Town Crier News Staff
Murel and Linnie Rice of Manila do not have any secrets to attribute to their long, successful marriage. They just agree they have been blessed.
Mr. and Mrs. Rice will celebrate their 74th anniversary Oct. 7.
On Saturday, Oct. 7, 1933, the couple exchanged wedding vows in Manila and said they would do it all over again.
"In those days, our town was full of people on Saturday nights," Mrs. Rice said. "Murel had worked all day hauling cotton to the gin and about 11 p.m. we went to the home of Mr. Needham, the justice of the peace, and we were married. We had a lot of friends and family with us."
They met at the age of six. Their families lived about a quarter of mile from each other south of Manila. Mrs. Rice is one of three children of Mr. and Mrs. Claude Mifflin. Mr. Rice was one of six children of Ben and Ida Belle Rice. They were born the same year and attended the Daugherty School.
Mrs. Rice turned 93 on Sept. 2 and Mr. Rice will turn 93 on Oct. 3.
"I always said I am the boss because I am a little older," Mrs. Rice said. "We married on Saturday, got up and cooked breakfast on Monday and went to work. We have been working ever since."
At the age of 19 they married and moved into a three room "shotgun" house on the Bollinger Farm. In those days there was no running water and no electricity but it was their first home and Mrs. Rice said it was "just fine."
"It was home and we loved it," she said.
Later they rented 40 acres from Mrs. Rice's mother. It had an old house on it. Mr. Rice tore down the house and built a new two-room house.
The house burned and later they built the house they are now living in. When they moved to town in 1957, they moved their house with them.

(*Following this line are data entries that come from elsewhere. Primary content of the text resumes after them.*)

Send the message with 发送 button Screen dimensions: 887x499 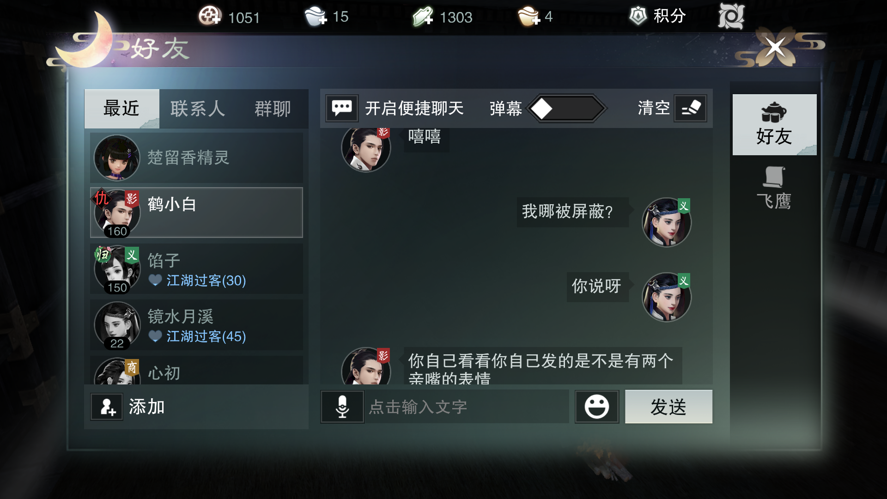[x=668, y=407]
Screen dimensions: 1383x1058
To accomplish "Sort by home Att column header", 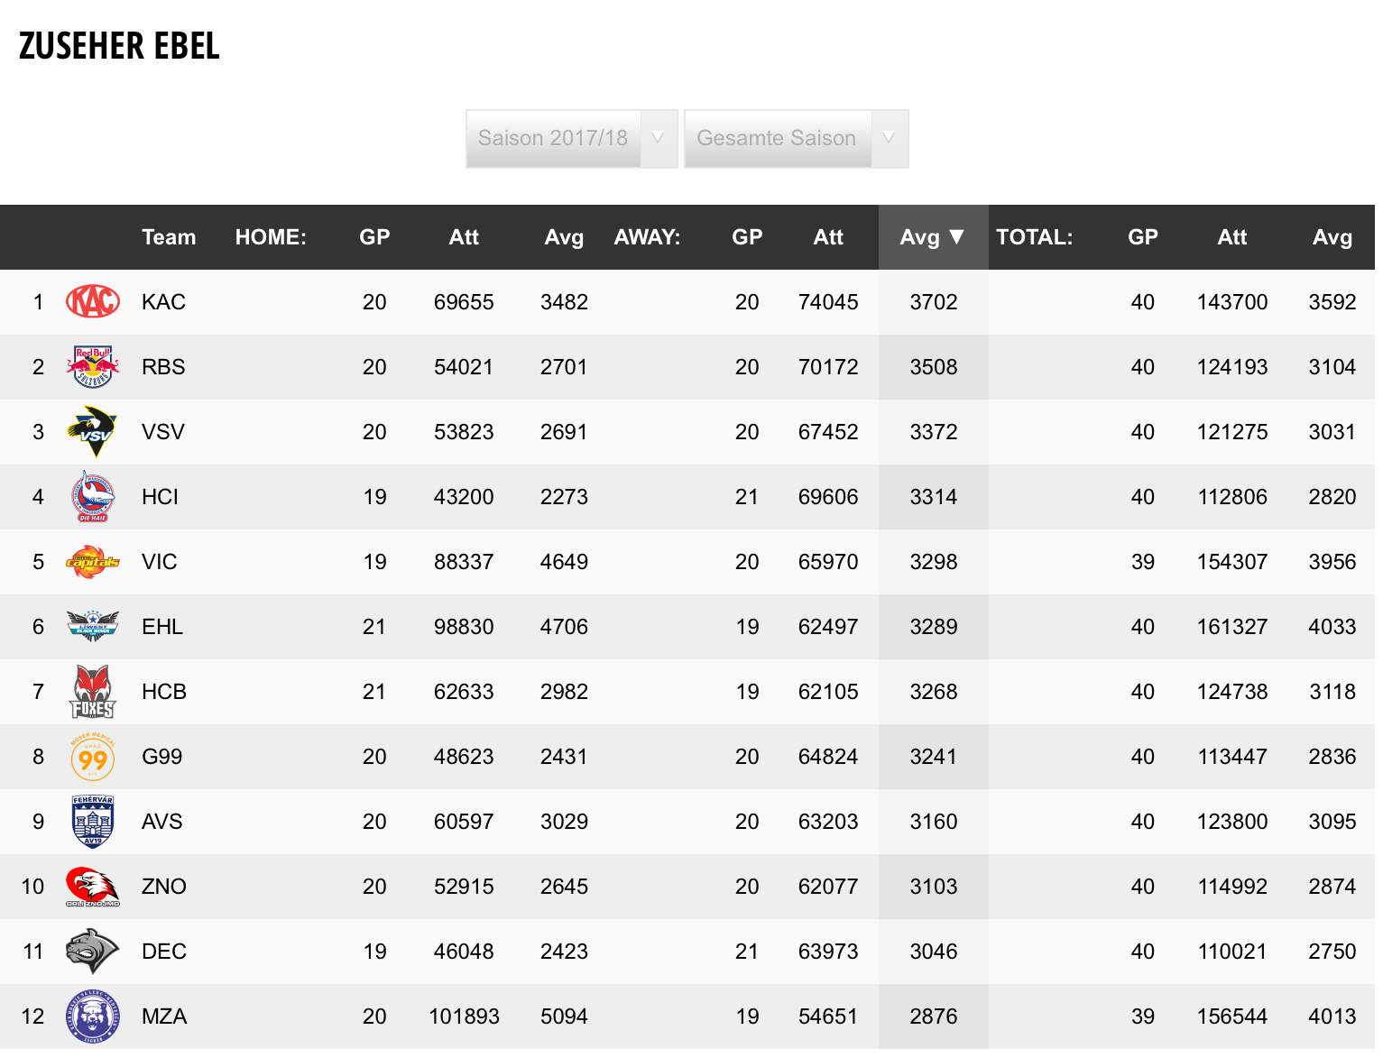I will (x=464, y=237).
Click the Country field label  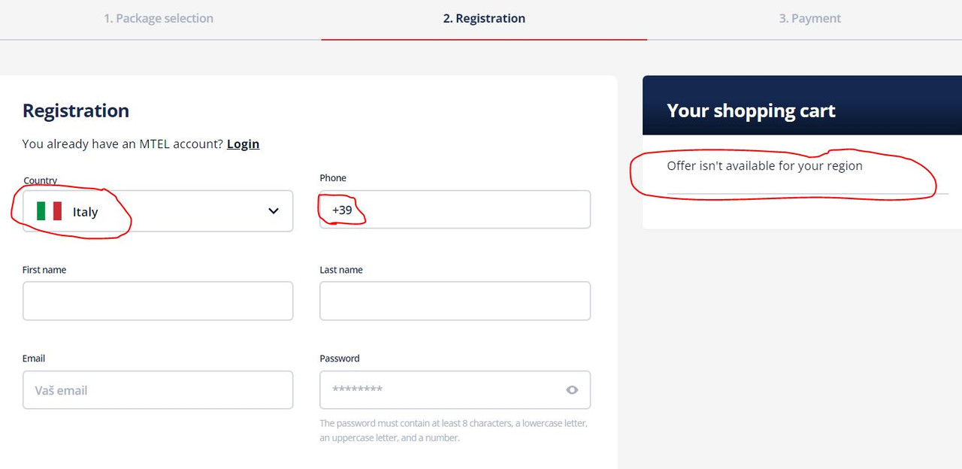[41, 180]
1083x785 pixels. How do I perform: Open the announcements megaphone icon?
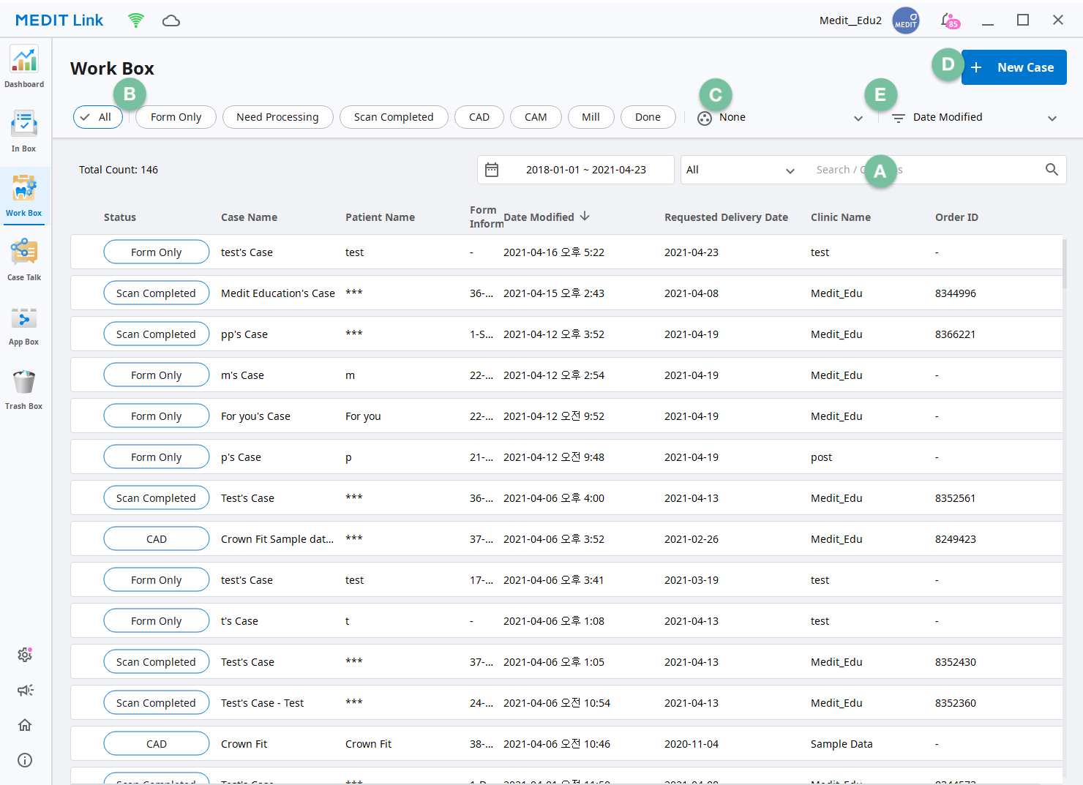(24, 690)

"I went to work one morning living in the country and when I got off work, we were living in town," Mrs. Rice said. "They moved our house and didn't even break an ashtray."
Throughout their years of marriage, and still today, they enjoy life.
They married in what the history books call The Great Depression era.
"The Depression was not over when we married," Mr. Rice said.
"Even though it was during the depression, we were not depressed," Mrs. Rice said. "We were poor, everyone was poor. We worked, we grew our own food, we had cows, pigs, horses and chickens, and we had fun."
Mr. Rice said cotton picking paid about 75 cents a hundred pounds.
"We learned to take care of what we had in those days," he said.
They even helped build a church.
"We named it Walnut Grove Church because it was built in a grove full of walnut trees," Mrs. Rice said. "People came from all around. We all picked cotton to buy the windows. Each one of us bought a window for the church. The church was built on Velma William's dad's land. We had a lot of good services and big dinners at the church."
Mr. Rice can remember his dad buying 40 acres of land for $2,000. He also remembers his first car, a 1923 Model T.
"I was just a kid but I liked that car," Mr. Rice said. "The roads were not real good back then and it made for a rough ride."
The couple recalls always having something to do. They enjoyed riding horses, visiting with friends, country dances, going to baseball games, rodeos, or taking a picnic lunch out to the lake.
"We could get anything we needed right here in Manila," he said.
During World War II Mr. Rice served in the Army and Mrs. Rice followed along getting to see new places and making new friends.
"Murel was blessed and did not have to go overseas during his Army years," Mrs. Rice said. "He was a driver and drove a Jeep and later drove a truck. I went to Portland, Oregon, and on to Washington when he was stationed there. I rented a room from a lady and made some wonderful friends. We were a long way from home. When he was sent to California, I came back home to Manila. I picked cotton while I was waiting on him to return."
Mr. Rice said he made about $21 a month when he first went into the Army and later made $35 a month.
When his tour of duty was over, they returned to the farm in Manila.
They both worked at the Manila Nursing Home for several years and Mrs. Rice also worked at the Shaneyfelt Hospital, and later for Mrs. Shaneyfelt.
They are retired now but still stay busy. They take care of their own home, yard work, and Mrs. Rice still enjoys cooking.
They attend the Pentecostal Holiness Church where they have been going a long time.
"I thank the Lord for every day we have enjoyed," Mrs. Rice said.
They have seen a lot of changes in the area.
"People have a lot more today but people had more fun years ago," Mrs. Rice said. "There was a lot of laughter and people took time to really get to visit and get to know each other."